Cooperativ Nishtyak's frontman Kirill Rybyakov pretty much sums up their philosophy. “What eventually comes out of it is of no importance. Whether there is money, or something else, is of no importance either. Even whether people turn up for the show is of no importance."
Flirt's Oleg Surusin adds: "I didn't know how to sing and I knew no fucking chords. But I wrote songs!”
Given their refusal to accommodate the growing market for their own music in any way, it’s not surprising that Siberian punk faded into anachronism. Many saw Yanka's death as a symbolic end to the Siberian punk era. In May of 1991, her dead body was found floating in a river near Novosibirsk. She was 24 years old. The exact circumstances of her death remain unknown, though many believe it was suicide. Civil Defense went on hiatus, and would not begin making music again until well after the collapse of the Soviet Union. Other Siberian punk bands, still true to the cause, had trouble finding a foothold in the glossy new world of Russian show business. A handful remain foot-soldiers for the cause, and continue to rail against the chart-topping Russian bands of today, and everyone else who “turned all our rock, or what used to be rock, into a bunch of shit,” as Letov put it at a 1990 concert in Moscow.

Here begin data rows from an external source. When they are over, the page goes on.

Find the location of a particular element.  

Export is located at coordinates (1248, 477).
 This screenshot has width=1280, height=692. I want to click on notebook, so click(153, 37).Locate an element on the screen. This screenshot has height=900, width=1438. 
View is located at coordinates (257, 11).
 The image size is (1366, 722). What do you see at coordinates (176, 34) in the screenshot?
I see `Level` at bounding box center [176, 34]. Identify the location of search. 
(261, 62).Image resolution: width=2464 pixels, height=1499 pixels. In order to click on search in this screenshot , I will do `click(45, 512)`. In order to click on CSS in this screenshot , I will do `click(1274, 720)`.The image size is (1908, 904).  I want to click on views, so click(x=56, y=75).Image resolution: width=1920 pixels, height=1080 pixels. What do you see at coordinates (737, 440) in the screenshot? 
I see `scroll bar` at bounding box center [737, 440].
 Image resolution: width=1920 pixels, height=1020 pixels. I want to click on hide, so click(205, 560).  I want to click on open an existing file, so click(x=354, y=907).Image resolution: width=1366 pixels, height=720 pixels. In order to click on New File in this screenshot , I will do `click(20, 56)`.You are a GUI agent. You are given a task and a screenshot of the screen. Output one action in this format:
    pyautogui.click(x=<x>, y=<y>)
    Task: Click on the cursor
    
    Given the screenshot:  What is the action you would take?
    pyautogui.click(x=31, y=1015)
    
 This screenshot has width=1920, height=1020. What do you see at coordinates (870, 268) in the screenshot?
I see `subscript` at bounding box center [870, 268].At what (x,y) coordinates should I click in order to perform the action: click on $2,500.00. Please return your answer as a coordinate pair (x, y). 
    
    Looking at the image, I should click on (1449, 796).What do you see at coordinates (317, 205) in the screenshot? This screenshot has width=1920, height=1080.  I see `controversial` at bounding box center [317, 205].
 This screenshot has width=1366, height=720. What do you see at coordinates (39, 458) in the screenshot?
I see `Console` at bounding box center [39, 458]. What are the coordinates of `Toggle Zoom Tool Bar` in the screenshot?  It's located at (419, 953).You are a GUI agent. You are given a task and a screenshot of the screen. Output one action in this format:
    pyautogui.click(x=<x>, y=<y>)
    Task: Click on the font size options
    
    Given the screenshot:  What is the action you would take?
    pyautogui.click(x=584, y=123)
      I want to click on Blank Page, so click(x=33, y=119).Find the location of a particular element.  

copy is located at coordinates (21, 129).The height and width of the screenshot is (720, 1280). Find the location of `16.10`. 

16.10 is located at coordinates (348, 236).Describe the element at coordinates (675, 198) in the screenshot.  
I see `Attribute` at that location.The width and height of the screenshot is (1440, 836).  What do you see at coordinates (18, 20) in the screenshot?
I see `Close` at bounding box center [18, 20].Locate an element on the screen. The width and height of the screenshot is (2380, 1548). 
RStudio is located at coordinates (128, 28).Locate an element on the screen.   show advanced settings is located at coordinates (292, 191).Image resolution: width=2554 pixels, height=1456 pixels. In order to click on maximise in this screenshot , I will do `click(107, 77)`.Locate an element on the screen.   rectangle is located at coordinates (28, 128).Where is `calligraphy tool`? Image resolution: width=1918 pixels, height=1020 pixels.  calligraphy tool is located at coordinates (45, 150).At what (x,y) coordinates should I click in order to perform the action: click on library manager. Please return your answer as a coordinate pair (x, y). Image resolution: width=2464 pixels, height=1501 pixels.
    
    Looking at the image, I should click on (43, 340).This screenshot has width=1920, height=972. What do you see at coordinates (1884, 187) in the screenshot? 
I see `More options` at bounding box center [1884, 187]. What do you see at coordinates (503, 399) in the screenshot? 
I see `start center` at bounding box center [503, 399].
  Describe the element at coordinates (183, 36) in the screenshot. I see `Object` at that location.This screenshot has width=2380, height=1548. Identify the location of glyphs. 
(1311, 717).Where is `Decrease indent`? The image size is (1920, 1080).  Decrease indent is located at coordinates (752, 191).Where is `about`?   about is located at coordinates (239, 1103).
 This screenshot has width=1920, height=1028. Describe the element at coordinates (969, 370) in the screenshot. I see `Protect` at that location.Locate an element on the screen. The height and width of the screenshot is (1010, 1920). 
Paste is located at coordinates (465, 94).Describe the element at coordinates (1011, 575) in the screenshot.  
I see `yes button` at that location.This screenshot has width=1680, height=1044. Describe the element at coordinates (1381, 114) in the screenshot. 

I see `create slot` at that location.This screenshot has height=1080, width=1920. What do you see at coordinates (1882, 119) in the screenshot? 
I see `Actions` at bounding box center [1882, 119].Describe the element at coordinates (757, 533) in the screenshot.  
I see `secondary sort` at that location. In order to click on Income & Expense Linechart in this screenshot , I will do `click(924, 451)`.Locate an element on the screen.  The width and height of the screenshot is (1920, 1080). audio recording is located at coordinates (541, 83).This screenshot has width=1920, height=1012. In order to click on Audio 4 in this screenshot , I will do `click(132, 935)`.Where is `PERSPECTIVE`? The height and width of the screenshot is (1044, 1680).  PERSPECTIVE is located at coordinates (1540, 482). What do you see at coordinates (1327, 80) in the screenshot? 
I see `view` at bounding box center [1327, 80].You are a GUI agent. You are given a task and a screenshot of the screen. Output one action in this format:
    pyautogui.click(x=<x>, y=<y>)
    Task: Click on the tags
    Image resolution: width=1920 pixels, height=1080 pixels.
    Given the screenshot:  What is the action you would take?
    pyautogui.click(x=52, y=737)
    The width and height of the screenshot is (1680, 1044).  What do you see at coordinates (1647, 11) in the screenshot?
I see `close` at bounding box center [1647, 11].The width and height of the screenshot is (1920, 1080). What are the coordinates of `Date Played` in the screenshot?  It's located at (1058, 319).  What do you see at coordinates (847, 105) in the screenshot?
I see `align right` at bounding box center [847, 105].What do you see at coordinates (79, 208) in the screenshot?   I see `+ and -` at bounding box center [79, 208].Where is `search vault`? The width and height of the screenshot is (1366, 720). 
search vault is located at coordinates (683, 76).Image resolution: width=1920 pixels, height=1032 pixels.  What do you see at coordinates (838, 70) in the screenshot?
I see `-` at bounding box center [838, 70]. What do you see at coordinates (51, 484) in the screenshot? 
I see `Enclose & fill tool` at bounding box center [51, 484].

Of course the collapse of the Communist system itself put Siberian punks in a tough spot; the target of their rebellion had suddenly vanished, leaving them an army without an enemy. But now Siberia’s surviving punk veterans are seeing the pendulum swing back again, and in a strange way their legacy of defiance has never been more relevant. Putin’s tightening authoritarian grip has put the stakes back into punk, illuminating the ideological chasm between the t.A.T.u.s of Russia and the Pussy Riots. As Survival Instruction's former drummer. Yevgeny Kuznetsov, points out, “Just like they didn't know then what to do with Survival Instruction, now Putin doesn't know what to do with all this fucking shit.” So maybe this means real punk rock, Siberian style, is poised for a return. A new generation of Russians could use a good knife in their pocket.